7.3 If EBU terminates the Contract according to the provisions of Clause 7.2 or if the User terminates the Contract without cause prior to expiry of the term of the Contract, the User shall pay the Fee due and payable by the User to the EBU, equal to the total remaining Fees for what had been the scheduled Services during the remainder of the Term (or if not expressly foreseen as per the planned Service(s) according to the relevant rate card) as well as any costs or expenses incurred by EBU in connection with the early termination of the Contract (together “Termination Fee”).
7.4 Any suspension or termination in accordance with Clause 7.2 shall be in addition to any other rights and remedies which EBU may have under the Contract or at law.
7.5 After termination or expiry of the Contract, the User shall with due care disconnect, dismantle and package the equipment and shall return at its costs any equipment or other property of the EBU or its providers and/or suppliers, or - if agreed in advance with the EBU in writing - ensure that the EBU is able to collect or remove its equipment or other property, or that of its suppliers, without delay. The EBU shall not bear the costs related to the re-establishment of the initial condition of any premises into which the technical equipment may have been installed and subsequently dismantled. The User shall have responsibility for such costs and in the event the User does not comply with this obligation it shall be liable for all damages which may result.
7.6 All Clauses that survive the termination of this Contract by their nature shall survive expiration or termination of this Contract.
Unless otherwise provided in the Contract, any notice, request or other communication relating to the Contract which concerns the interpretation, validity, or other material aspect of the Contract shall be written in English and shall be sent by registered mail or by courier to the address set forth in the Contract, or to any other address which has been given according to the provisions of this Clause 8. Each party is entitled to disregard any notice, summons or communication, which is not sent as herein described.
The Contract represents the entire understanding between the parties in relation to its subject matter and supersedes all other agreements and representations, whether oral or in writing.
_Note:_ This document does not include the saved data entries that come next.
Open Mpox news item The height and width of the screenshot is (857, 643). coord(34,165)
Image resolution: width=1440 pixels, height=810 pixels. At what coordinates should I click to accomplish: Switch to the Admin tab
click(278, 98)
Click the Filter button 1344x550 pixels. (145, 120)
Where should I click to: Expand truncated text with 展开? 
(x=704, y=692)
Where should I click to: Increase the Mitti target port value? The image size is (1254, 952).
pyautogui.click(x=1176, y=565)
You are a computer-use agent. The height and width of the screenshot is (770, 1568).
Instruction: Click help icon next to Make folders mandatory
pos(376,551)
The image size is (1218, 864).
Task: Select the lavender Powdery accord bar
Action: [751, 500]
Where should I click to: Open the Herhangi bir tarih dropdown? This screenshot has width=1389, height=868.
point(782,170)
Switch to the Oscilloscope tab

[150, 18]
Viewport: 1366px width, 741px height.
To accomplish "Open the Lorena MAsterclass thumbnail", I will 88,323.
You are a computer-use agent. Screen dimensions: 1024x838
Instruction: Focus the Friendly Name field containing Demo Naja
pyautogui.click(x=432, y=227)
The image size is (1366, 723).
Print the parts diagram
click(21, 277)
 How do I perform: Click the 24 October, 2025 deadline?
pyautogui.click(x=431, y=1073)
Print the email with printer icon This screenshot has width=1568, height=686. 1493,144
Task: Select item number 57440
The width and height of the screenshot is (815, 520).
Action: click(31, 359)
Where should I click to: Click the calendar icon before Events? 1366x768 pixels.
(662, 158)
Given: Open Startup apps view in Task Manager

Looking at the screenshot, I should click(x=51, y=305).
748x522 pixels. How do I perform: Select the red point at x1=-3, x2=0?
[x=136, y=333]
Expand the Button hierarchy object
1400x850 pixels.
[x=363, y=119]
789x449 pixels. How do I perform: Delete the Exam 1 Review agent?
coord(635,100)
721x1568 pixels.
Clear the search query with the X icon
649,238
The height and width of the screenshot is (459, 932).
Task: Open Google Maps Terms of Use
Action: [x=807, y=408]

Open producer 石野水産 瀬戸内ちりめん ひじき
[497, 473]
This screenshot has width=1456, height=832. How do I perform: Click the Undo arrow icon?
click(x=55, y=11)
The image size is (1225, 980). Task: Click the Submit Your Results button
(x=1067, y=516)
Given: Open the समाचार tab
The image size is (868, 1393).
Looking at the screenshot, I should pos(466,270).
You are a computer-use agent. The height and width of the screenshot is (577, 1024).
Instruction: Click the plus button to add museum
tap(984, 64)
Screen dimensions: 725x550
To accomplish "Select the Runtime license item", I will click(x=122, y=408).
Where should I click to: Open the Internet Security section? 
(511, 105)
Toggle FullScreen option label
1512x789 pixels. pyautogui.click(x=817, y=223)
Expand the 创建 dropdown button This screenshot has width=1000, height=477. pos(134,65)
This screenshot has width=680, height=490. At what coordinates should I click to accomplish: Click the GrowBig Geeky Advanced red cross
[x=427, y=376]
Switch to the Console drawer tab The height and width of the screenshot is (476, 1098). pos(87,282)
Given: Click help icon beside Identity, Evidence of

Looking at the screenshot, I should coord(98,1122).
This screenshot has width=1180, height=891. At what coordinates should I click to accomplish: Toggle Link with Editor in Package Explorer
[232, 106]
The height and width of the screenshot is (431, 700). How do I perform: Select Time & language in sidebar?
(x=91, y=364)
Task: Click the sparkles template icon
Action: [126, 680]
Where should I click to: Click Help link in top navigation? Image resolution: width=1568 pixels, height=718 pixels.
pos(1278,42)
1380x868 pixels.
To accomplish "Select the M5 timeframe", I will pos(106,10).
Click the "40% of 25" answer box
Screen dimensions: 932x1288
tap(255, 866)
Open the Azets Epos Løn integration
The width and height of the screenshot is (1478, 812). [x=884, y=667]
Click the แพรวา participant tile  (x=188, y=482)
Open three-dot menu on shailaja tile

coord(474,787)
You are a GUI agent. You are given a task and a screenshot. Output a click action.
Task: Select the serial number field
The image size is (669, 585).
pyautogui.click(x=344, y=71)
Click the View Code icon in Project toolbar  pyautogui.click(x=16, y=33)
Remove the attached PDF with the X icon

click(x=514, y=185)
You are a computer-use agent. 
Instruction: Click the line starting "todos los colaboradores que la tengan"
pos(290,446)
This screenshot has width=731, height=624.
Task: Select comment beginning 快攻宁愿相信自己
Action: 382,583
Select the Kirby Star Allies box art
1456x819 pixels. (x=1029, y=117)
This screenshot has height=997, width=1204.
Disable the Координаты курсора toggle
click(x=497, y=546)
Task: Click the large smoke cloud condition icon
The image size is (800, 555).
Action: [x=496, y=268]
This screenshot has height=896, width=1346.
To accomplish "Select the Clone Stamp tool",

No other terms and conditions shall be acceptable and any general or other terms and conditions of the User are excluded.
10.1 No amendment or variation of the provisions of the Contract shall be valid or binding unless expressly agreed in writing and signed by the EBU
10.2 The failure of the EBU to exercise or enforce any of its rights under the Contract shall not be deemed to be a waiver of any such right and shall not prevent the exercise or enforcement of the right at any time thereafter.
The invalidity or unenforceability of any one of the provisions of the Contract shall not adversely affect the validity or enforceability of the remaining provisions.
12.1 TThe interpretation, construction and effect of the Contract shall be governed in all respects by the laws of Switzerland without regard to choice of law principles.
12.2 Where a claim or dispute arising out of or in connection with the Contract and including any question regarding their existence, validity or termination, is not settled by negotiation, each party irrevocably agrees to submit to the exclusive jurisdiction of the courts of the Canton of Geneva, Switzerland to resolve any such claim or dispute.